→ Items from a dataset
_ _ _ _

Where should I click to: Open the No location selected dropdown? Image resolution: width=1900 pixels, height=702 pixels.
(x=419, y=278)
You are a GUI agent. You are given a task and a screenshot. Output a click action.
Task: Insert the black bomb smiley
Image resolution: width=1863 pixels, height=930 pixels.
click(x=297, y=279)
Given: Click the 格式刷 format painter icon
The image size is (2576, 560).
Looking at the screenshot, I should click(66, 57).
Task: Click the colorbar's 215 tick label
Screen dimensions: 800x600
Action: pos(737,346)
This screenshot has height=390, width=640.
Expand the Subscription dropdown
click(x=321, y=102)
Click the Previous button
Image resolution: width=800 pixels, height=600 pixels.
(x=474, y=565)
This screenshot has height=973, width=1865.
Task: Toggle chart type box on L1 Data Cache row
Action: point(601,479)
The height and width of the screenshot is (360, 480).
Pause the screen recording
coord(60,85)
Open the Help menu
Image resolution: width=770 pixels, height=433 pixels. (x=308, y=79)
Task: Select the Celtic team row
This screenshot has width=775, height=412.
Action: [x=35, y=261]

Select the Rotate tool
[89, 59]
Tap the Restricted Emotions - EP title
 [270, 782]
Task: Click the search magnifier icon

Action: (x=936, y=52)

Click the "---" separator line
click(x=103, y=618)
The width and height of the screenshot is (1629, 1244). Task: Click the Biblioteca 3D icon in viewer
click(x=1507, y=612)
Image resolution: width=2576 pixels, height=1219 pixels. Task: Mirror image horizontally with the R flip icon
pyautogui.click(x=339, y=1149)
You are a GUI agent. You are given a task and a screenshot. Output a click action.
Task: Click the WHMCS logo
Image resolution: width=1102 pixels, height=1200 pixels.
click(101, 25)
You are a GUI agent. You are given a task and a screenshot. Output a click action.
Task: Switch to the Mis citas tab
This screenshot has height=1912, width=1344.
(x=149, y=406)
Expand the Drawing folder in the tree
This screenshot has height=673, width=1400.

_ _ _ _

→ WHAT IS REQUIRED
Rewrite the items above as a numbered list, omitting blank lines.

→ OUTPUT OF THE TASK
1. Where should I click to: Open the No location selected dropdown? Image resolution: width=1900 pixels, height=702 pixels.
2. (x=419, y=278)
3. You are a GUI agent. You are given a task and a screenshot. Output a click action.
4. Task: Insert the black bomb smiley
5. Image resolution: width=1863 pixels, height=930 pixels.
6. click(x=297, y=279)
7. Given: Click the 格式刷 format painter icon
8. The image size is (2576, 560).
9. Looking at the screenshot, I should click(66, 57).
10. Task: Click the colorbar's 215 tick label
11. Screen dimensions: 800x600
12. Action: pos(737,346)
13. This screenshot has height=390, width=640.
14. Expand the Subscription dropdown
15. click(x=321, y=102)
16. Click the Previous button
17. Image resolution: width=800 pixels, height=600 pixels.
18. (x=474, y=565)
19. This screenshot has height=973, width=1865.
20. Task: Toggle chart type box on L1 Data Cache row
21. Action: point(601,479)
22. The height and width of the screenshot is (360, 480).
23. Pause the screen recording
24. coord(60,85)
25. Open the Help menu
26. Image resolution: width=770 pixels, height=433 pixels. (x=308, y=79)
27. Task: Select the Celtic team row
28. This screenshot has width=775, height=412.
29. Action: [x=35, y=261]
30. Select the Rotate tool
31. [89, 59]
32. Tap the Restricted Emotions - EP title
33.  [270, 782]
34. Task: Click the search magnifier icon
35. Action: (x=936, y=52)
36. Click the "---" separator line
37. click(x=103, y=618)
38. The width and height of the screenshot is (1629, 1244). Task: Click the Biblioteca 3D icon in viewer
39. click(x=1507, y=612)
40. Image resolution: width=2576 pixels, height=1219 pixels. Task: Mirror image horizontally with the R flip icon
41. pyautogui.click(x=339, y=1149)
42. You are a GUI agent. You are given a task and a screenshot. Output a click action.
43. Task: Click the WHMCS logo
44. Image resolution: width=1102 pixels, height=1200 pixels.
45. click(101, 25)
46. You are a GUI agent. You are given a task and a screenshot. Output a click action.
47. Task: Switch to the Mis citas tab
48. This screenshot has height=1912, width=1344.
49. (x=149, y=406)
50. Expand the Drawing folder in the tree
51. This screenshot has height=673, width=1400.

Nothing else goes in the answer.